**Requirements**
Please list every attribute that the DetNet text below gives for the DetNet service, each with the section number shown beside it.

**Text extract**
* * *

5.9.1.  Minimum Bandwidth of the DetNet Flow

   MinBandwidth is the minimum bandwidth that has to be guaranteed for
   the DetNet flow.  MinBandwidth is specified in octets per second.

5.9.2.  Maximum Latency of the DetNet Flow

   MaxLatency is the maximum latency from Ingress to Egress(es) for a
   single packet of the DetNet flow.  MaxLatency is specified as an
   integer number of nanoseconds.

5.9.3.  Maximum Latency Variation of the DetNet Flow

   MaxLatencyVariation is the difference between the minimum and the
   maximum end-to-end, one-way latency.  MaxLatencyVariation is
   specified as an integer number of nanoseconds.

5.9.4.  Maximum Loss of the DetNet Flow

   MaxLoss defines the maximum Packet Loss Rate (PLR) requirement for
   the DetNet flow between the Ingress and Egress(es) and the loss
   measurement interval.

5.9.5.  Maximum Consecutive Loss of the DetNet Flow

   Some applications have special loss requirements, such as
   MaxConsecutiveLossTolerance.  The maximum consecutive loss tolerance
   parameter describes the maximum number of consecutive packets whose
   loss can be tolerated.  The maximum consecutive loss tolerance can be
   measured, for example, based on sequence number.

5.9.6.  Maximum Misordering Tolerance of the DetNet Flow

   MaxMisordering describes the tolerable maximum number of packets that
   can be received out of order.  The value zero for the maximum allowed
   misordering indicates that in-order delivery is required; misordering
   cannot be tolerated.

   The maximum allowed misordering can be measured, for example, based
   on sequence numbers.  When a packet arrives at the egress after a
   packet with a higher sequence number, the difference between the
   sequence number values cannot be bigger than "MaxMisordering + 1".

5.10.  BiDir Requirement of the DetNet Flow

   The DnFlowBiDir attribute defines the requirement that the flow and
   the corresponding reverse direction flow must share the same path
   (links and nodes) through the routed or switch network in the DetNet
   domain, e.g., to provide congruent paths in the two directions that
   share fate and path characteristics.

6.  DetNet Service-Related Parameters

   The DetNet service has the following attributes:

   a.  DnServiceID (Section 6.1)
   b.  DnServiceDeliveryType (Section 6.2)
   c.  DnServiceDeliveryProfile (Section 6.3)
   d.  DNServiceConnectivity (Section 6.4)
   e.  DnServiceBiDir (Section 6.5)
   f.  DnServiceRank (Section 6.6)
   g.  DnServiceStatus (Section 6.7)

   Service attributes are described in the following sections.

6.1.  Management ID of the DetNet Service

   The DnServiceId attribute is a unique (management) identifier for
   each DetNet service within the DetNet domain.  It can be used to
   define the many-to-one mapping of DetNet flows to a DetNet service.

* * *

**Given data**
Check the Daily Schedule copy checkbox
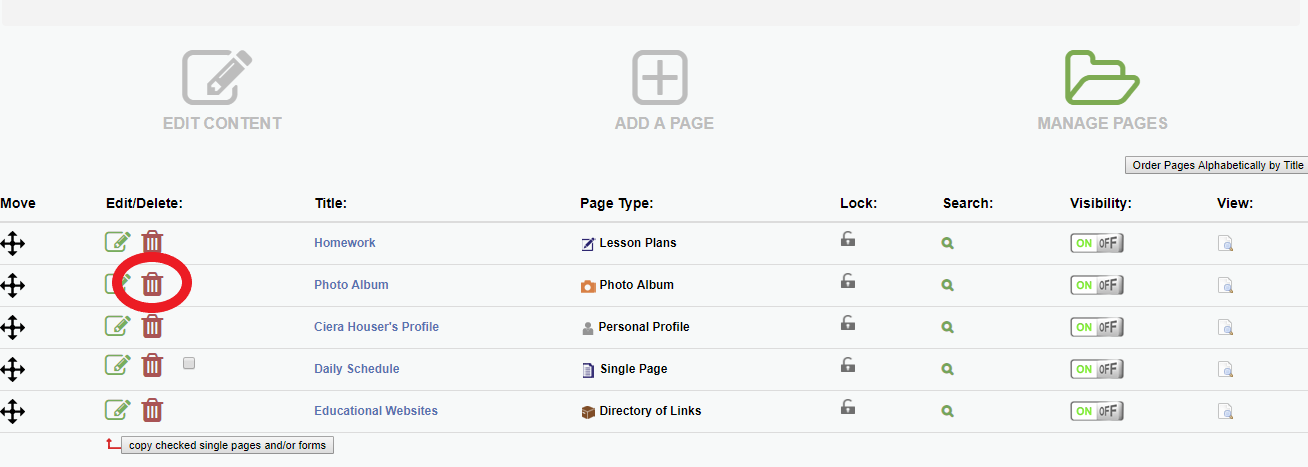1308x467 pixels. [189, 364]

* * *

**Final result**
DnServiceID (Section 6.1)
DnServiceDeliveryType (Section 6.2)
DnServiceDeliveryProfile (Section 6.3)
DNServiceConnectivity (Section 6.4)
DnServiceBiDir (Section 6.5)
DnServiceRank (Section 6.6)
DnServiceStatus (Section 6.7)